Despite the craziness and crazy talk, the laws of economics still hold, said Bruce Weber, dean of the Lerner College of Business & Economics and professor of business administration at the University of Delaware.
“However, the risk is that unsettling price fluctuations lead to restrictions that could impair the market’s ability to incorporate all information into prices,” Weber said.
When such extreme situations arise, Weber said, it’s important to review the fundamental activities in markets and the regulations that have been put in place to prevent abuses.
- Speculation occurs in commodity and financial markets: The price of any stock or commodity such as crude oil, corn or gold, is a consensus on the value and scarcity. If someone has an opinion that a price is too low, they can buy and benefit if they turn out to be more knowledgeable than the other participants. Prices are more efficient and informative if more readily bullish and bearish sentiment can be expressed through buy and sell orders.
- Shorting is very common although not well understood: Farmers effectively short sell when they enter into forward arrangements or futures contracts to deliver crops or livestock in the future for a fixed price today. They have not planted their crops or raised their cattle but they hedge the risk of prices being low at harvest time. That is effectively a short position. You sold something you do not own or have in your possession.
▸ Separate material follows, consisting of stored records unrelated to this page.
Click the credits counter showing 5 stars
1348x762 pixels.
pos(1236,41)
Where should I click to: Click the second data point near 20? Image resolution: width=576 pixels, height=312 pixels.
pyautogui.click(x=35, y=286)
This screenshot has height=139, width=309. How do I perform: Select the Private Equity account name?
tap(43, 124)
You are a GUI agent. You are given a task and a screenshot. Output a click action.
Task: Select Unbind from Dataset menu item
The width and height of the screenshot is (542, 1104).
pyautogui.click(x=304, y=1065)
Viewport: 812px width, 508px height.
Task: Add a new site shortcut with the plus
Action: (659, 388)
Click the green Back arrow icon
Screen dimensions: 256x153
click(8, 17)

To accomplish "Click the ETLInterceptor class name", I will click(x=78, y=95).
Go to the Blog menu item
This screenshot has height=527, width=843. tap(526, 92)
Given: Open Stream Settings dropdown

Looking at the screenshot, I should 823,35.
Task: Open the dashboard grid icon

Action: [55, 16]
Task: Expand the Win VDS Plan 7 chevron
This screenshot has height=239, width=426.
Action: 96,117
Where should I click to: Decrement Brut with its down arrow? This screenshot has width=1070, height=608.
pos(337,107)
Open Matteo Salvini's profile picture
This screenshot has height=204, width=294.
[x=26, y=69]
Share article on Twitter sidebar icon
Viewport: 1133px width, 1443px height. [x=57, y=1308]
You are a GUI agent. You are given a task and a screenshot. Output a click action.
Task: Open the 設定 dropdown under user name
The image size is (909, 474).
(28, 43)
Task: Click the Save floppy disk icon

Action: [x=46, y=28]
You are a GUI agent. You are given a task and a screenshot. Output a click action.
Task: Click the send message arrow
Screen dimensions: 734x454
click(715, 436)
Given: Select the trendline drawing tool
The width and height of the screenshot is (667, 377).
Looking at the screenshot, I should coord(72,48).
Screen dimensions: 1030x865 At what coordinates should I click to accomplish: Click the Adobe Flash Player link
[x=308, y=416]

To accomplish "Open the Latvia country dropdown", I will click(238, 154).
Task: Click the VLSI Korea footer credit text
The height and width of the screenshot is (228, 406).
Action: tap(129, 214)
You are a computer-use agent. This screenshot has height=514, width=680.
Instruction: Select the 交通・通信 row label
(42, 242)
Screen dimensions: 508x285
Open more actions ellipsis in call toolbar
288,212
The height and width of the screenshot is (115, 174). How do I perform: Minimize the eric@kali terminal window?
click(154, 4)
- Borrowing: Short sellers of stock first need to borrow the shares from an investor owning them. The lender earns a fee and can ask for the shares to be returned at any time. The short seller hopes the price falls and that they will buy the shares back at a lower price and return them. It is risky to short sell because, unlike buying stock, the losses on a short position are unlimited.
- Buyer’s risk: A buyer can do no worse than a 100% loss, but a stock sold short at $10 that is bought back at $50 has generated $40 a share in losses for the short seller. A buyer’s risk is capped at $10. Risk keeps most ordinary investors away from short selling. Companies with highly uncertain prospects (e.g., on the verge of bankruptcy, or heavily hyped and dependent on an uncertain outcome such as an FDA drug approval or a patent lawsuit) attract short sellers far more than stable companies. When the “short interest” on a stock is large, it attracts other traders that may be more optimistic who know a large quantity of buying could be triggered by “short covering.” Volatility will probably be heightened until the uncertainty is resolved.
- Impact of online chatter: Many observers are also concerned about online bulletin board and social media threads pulling novice investors into classic “pump and dump” schemes or spreading rumors to drive prices up. Bubbles in price can occur but investors also learn that when euphoric buyers rush the door, not all will exit profitably or comfortably. When it comes to financial assets, there is no systematic way to identify an irrational bubble. Trying to prevent them creates other problems for markets and market participants.
- Legality: What requires close watching, though, is whether any market actors are involved in illegal stock price manipulation, and should be charged by the SEC. There is a legal standard for stock price manipulation, and an investigation should be carried out to determine if any actions violated the standard. Also concerning is how restrictions on short selling do not appear to be enforced, and that companies can have short interest exceeding the number of shares outstanding. By rule, shares need to be borrowed before they can be sold short. If more shares are shorted than are outstanding and the short sellers all seek to cover their positions there are not enough shares to go around.